C’est de ce point qu’est partie la réflexion, initiée par la Fondation Charles de Gaulle sous la direction d’Hervé Gaymard et d’Arnaud Teyssier, et dont se sont emparés les chercheurs, historiens, mais aussi juristes, politistes, économistes, et aussi praticiens de la Ve République qui ont contribué à cet ouvrage : n’a-t-on pas perdu de vue, dans notre manière d’appréhender la Ve République, cette double dimension ? Celle-ci n’est-elle plus considérée actuellement que comme un cadre de gouvernement, limité à une « monarchie républicaine », alors que l’on perd de vue le tableau d’ensemble, et ce que ce cadre rend possible ? Et inversement, cette vision panoramique est nécessaire pour bien appréhender ce qui se passe au premier plan, ce qui repose sur un exécutif en position de trancher.

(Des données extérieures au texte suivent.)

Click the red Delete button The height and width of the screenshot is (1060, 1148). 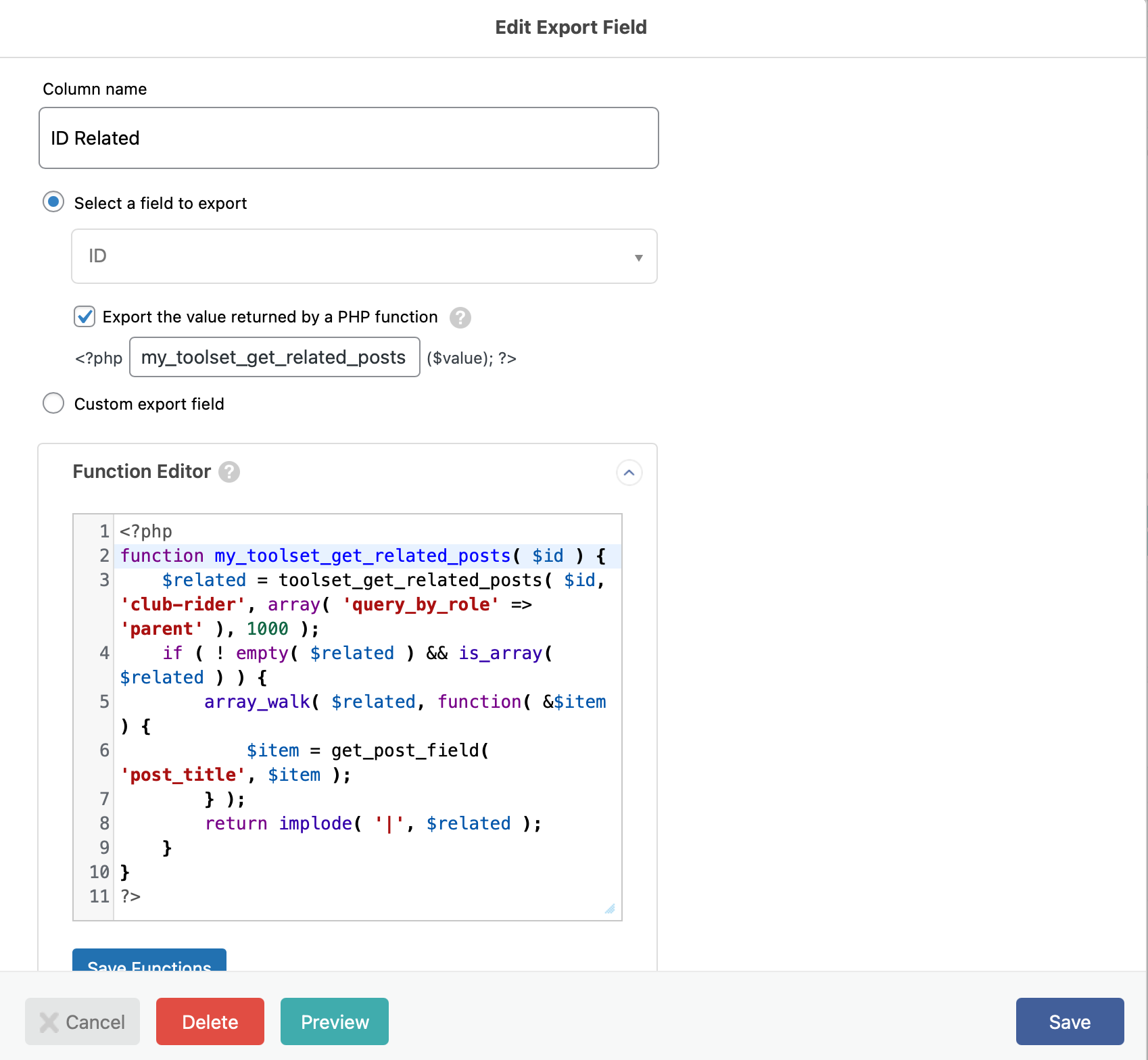[210, 1021]
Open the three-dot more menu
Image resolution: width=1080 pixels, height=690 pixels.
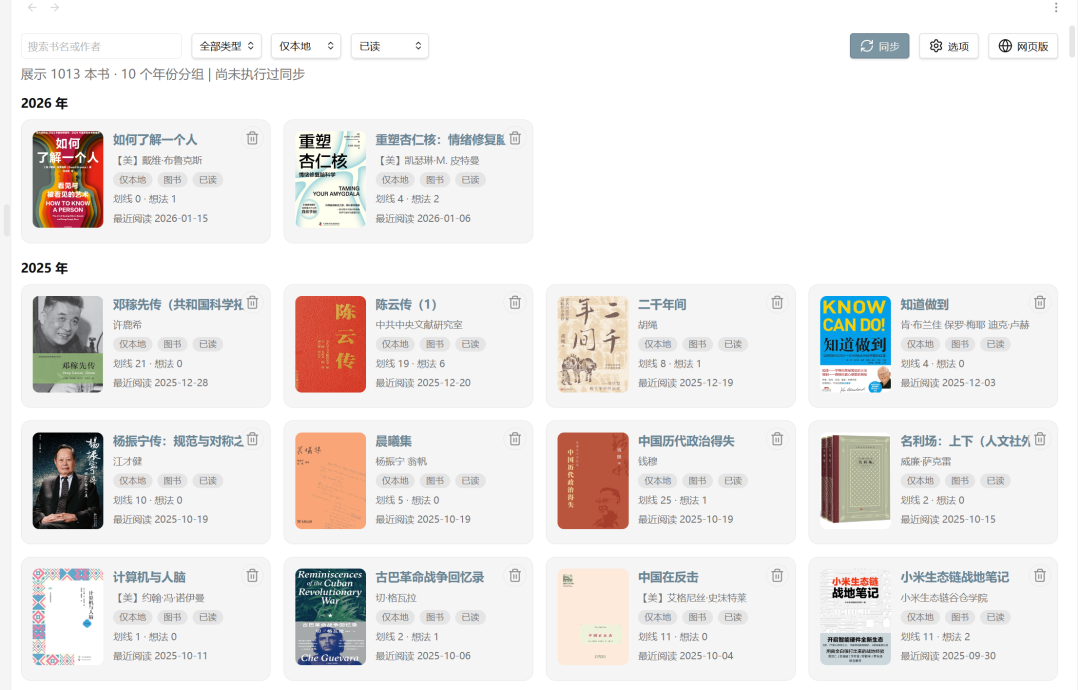[1056, 8]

Originellement, cette réflexion a donné lieu à un colloque sur les « compromis implicites de la Ve République », organisé en partenariat avec l’École nationale d’Administration et l’École Normale supérieure (Ulm), qui fournit une base à cet ouvrage. Mais il nous a semblé nécessaire d’y adjoindre d’autres contributions qui prolongeaient cette réflexion afin d’éclairer le lien entre l’éloignement des racines profondes de la Ve et la « crise » que celle-ci semble traverser actuellement. Trois axes de réflexion ont été privilégiés.
Tout d’abord, il s’agissait de réfléchir à la « rupture » qu’à pu constituer l’avènement de la Ve République. Bien souvent, parler de « rupture » tend à corroborer l’hypothèse d’un régime forgé par et pour le général de Gaulle. Le détour par l’histoire est ici éclairant. Lors du débat constitutionnel, le régime puise au contraire à plusieurs sources. D’abord, à celle que constituent les débats sur la place de l’exécutif qui animent le XIXe siècle français. Il faut ainsi reconsidérer les débats constitutionnels aboutissant au texte de compromis de 1875, dont de Gaulle soulignera l’équilibre initial. Il est tout aussi essentiel de considérer le réformisme des années 1930, le courant qui porte la réforme de l’État, dont l’une des figures de proue est André Tardieu (de Gaulle manqua de devenir sa plume en 1931). Mais les travaux mettent en lumière une troisième source, bien souvent sous-estimée, celle qui abonde les tentatives pour réformer de l’intérieur la IVe République défaillante. Parmi les constituants de 1958, on compte aussi des hommes comme Guy Mollet ou Antoine Pinay, qui ont, chacun à leur mesure, confronté les limites d’un régime d’assemblée dominé par les partis à la nécessité de prendre des décisions âpres et douloureuses. La part de parlementarisme rationalisé, qui fait écho au célèbre discours de Michel Debré devant le Conseil d’État, le 27 août 1958 (« Une première volonté a dominé ce projet : refaire le régime parlementaire de la République ») est ici à redécouvrir. On ne peut saisir le projet gaullien sans embrasser toutes ces composantes, sans considérer, également, son idée force qu’à la stabilité de la constitution administrative s’est de longue date opposée, en France, l’instabilité de la Constitution politique, et qu’il est temps, en 1958, de combler ce décalage.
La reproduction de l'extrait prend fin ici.